DOCUMENT EXTRACT:
═══
Item 5.02 Departure of Directors or Certain Officers; Election of Directors; Appointment of Certain Officers; Compensatory Arrangements of Certain Officers.
On March 29, 2024, the Board of Directors of Crinetics Pharmaceuticals, Inc. (the “Company”) approved the adoption of the Crinetics Pharmaceuticals, Inc. Excess Deferral Plan (the “Plan”), effective as of April 1, 2024. The Plan is an unfunded, non-qualified deferred compensation plan that is intended to comply with Section 409A of the Internal Revenue Code of 1986, as amended. Participation in the Plan is limited to a select group of management and highly compensated employees of the Company, as selected by the Company, including the named executive officers of the Company, as well as non-employee directors of the Company.
Pursuant to the Plan, participants will be able to elect to defer all or a portion of certain annual compensation, including base salaries, director fees, cash performance bonuses and time-based restricted stock unit awards, as applicable. Such deferral elections must be made in advance in accordance with the rules and procedures set forth in the Plan. In addition, the Plan provides that the Company may, in its sole discretion, make matching or discretionary contributions to participant accounts. The amounts credited to each participant account will be treated as if invested in the investment options made available under the Plan and will be adjusted for hypothetical investment earnings, expenses, gains or losses in an amount equal to the earnings, expenses, gains or losses attributable to such investment options.
═══
EXERCISES TO COMPLETE:
(1) List every kind of annual compensation that the deferral plan excerpt says participants may elect to defer.
(2) Write the next passage of the deferral plan excerpt, starting right after its final sentence.

GIVEN MATERIAL:
═══
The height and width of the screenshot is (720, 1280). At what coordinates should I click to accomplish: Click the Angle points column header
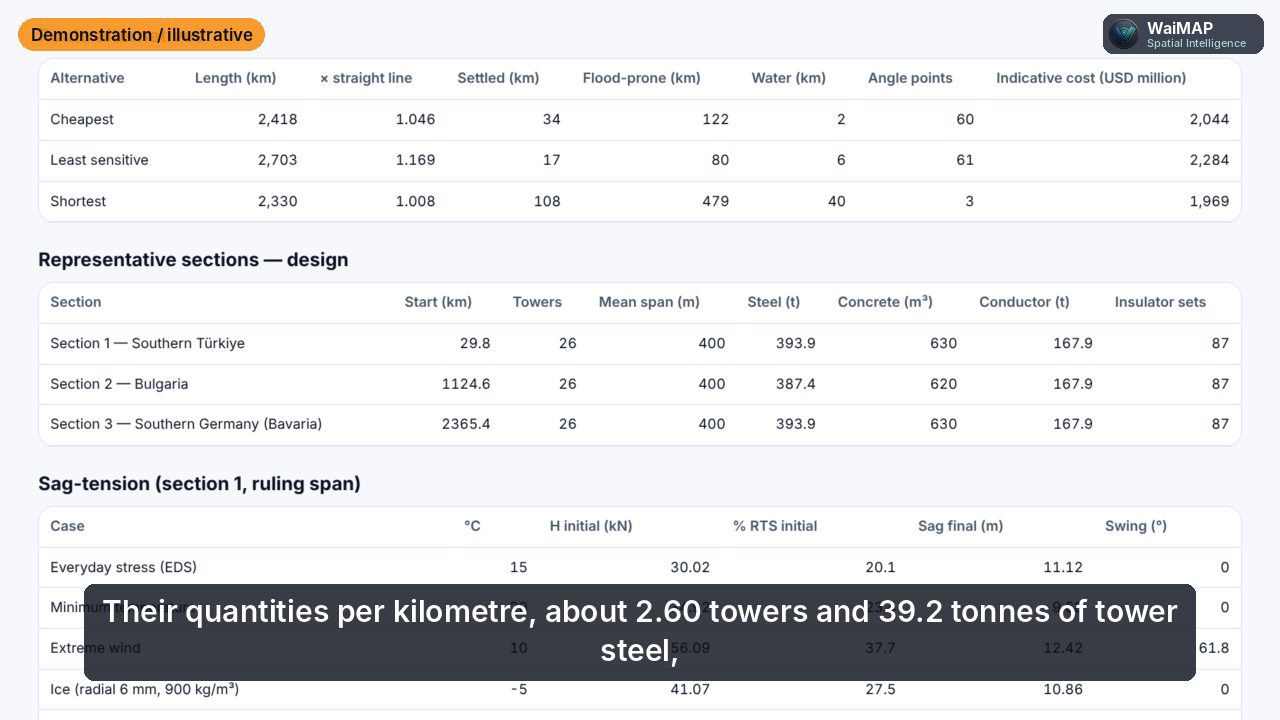910,78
═══
PER-TASK ANSWERS:
(1) Base salaries, director fees, cash performance bonuses, and time-based restricted stock unit awards.

(2)
Participants will be fully vested at all times with respect to amounts credited to their participant accounts attributable to elective deferrals and matching contributions by the Company, while vesting of discretionary contributions by the Company will be determined in accordance with a schedule set forth in the Plan. Participants will forfeit any nonvested amounts upon an applicable separation of service from the Company. Payments of vested amounts, together with deemed investment return (positive or negative), will generally be made following a participant’s separation from service with the Company or at an earlier in-service payment date elected by the participant.